Well... the menu bar being at the top of the screen really dates back to the much older co-operative multitasking roots of System 5 or 6, when the screen completely switched from application to application, and you had to pop a floppy disk in each time you switched from "system" to your application using switcher and multifinder. Multitasking is much newer than the foundations of the macintosh UI. There used to be a little icon in the top right hand corner in System 7 and 8 called the application menu, which you used to tell which application you were in, and to navigate to a different application. That's been replaced by the dock in OSX, but the menu bar used to function as the application switcher as well.
It is possible for menus to be put into the title bar of the window, but that is the prerogative of the developer. Logic Pro, for example, has some menus in the menu bar, and some – those contextual to each window – in the window's title bar. Application commands are not necessarily contextual to a window. In MacOS, the viewport is considered to be the limits of the application's effects, rather than the window edges.
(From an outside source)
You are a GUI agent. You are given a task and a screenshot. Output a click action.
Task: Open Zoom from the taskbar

I think the top menu bar was retained in MacOS because of a few reasons:
#1: backwards compatibility with existing applications · the title bar is customised in many apps, but the menus are assumed to always live in the menu bar. In OSX, they kept it familiar for the trad users, and it's a good way to tell which application or window has focus. Logically, you only have one application running, rather than a separate application for each document, so the menu bar is never duplicated unnecessarily. In the Finder, for example, with lots of windows open it would be very annoying to have lots of menu bars everywhere.
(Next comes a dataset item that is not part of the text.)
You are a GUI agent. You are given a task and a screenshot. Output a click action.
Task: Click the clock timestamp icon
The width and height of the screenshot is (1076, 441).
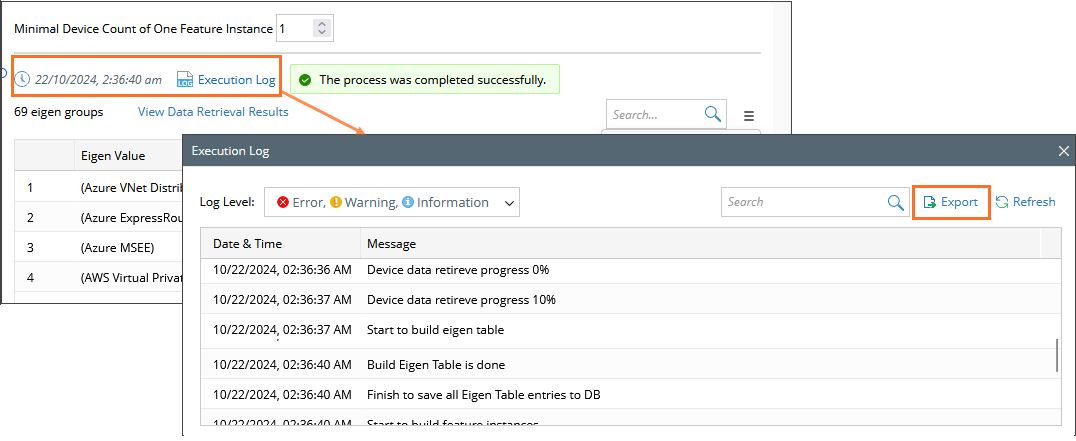pos(23,79)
#2: since the menus spawn themselves downwards, and windows can be smaller than the menu bar, or positioned on the screen in ways that would cause the menus to overflow, the menu bar is most ideally placed at the top of the screen. English reads top to bottom, right to left, the menu bar follows that structure.
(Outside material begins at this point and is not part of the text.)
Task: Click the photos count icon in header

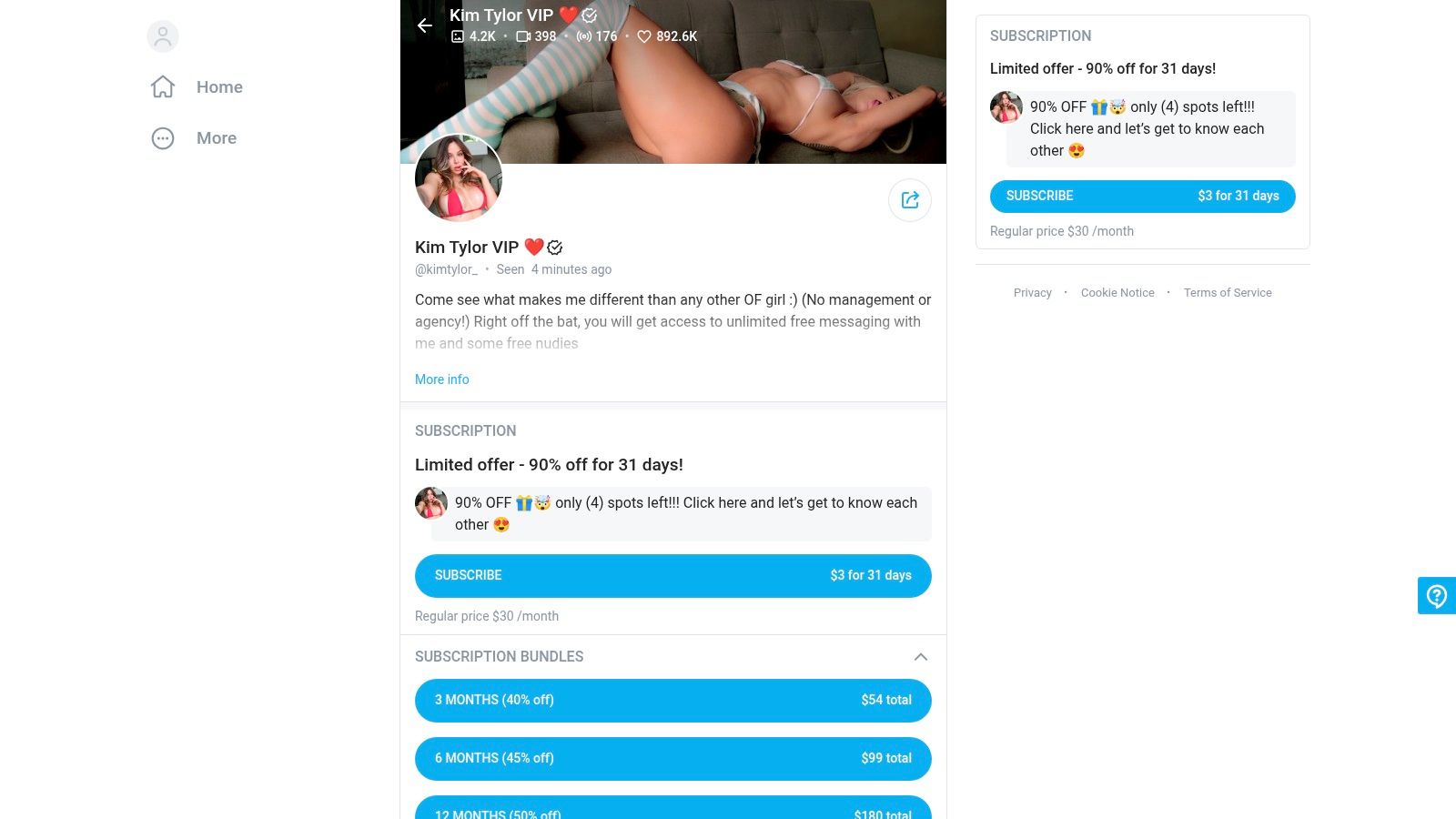Action: [x=458, y=36]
#3: the mouse can easily be relocated to the top of the screen by trying to drive it off the edge, just throw the mouse in that direction and it'll end up on the edge. It's convenient to have important UI features positioned on the edge of the screen, such as the dock. If you start using a tablet or pen interface, where the screen edges aren't the strongest UI area as with a mouse, but instead the weakest, the dock and the menu bar become much harder to access. In aircraft systems, touch screens tend to have buttons down the edges to replace this easy-access screen edges feature.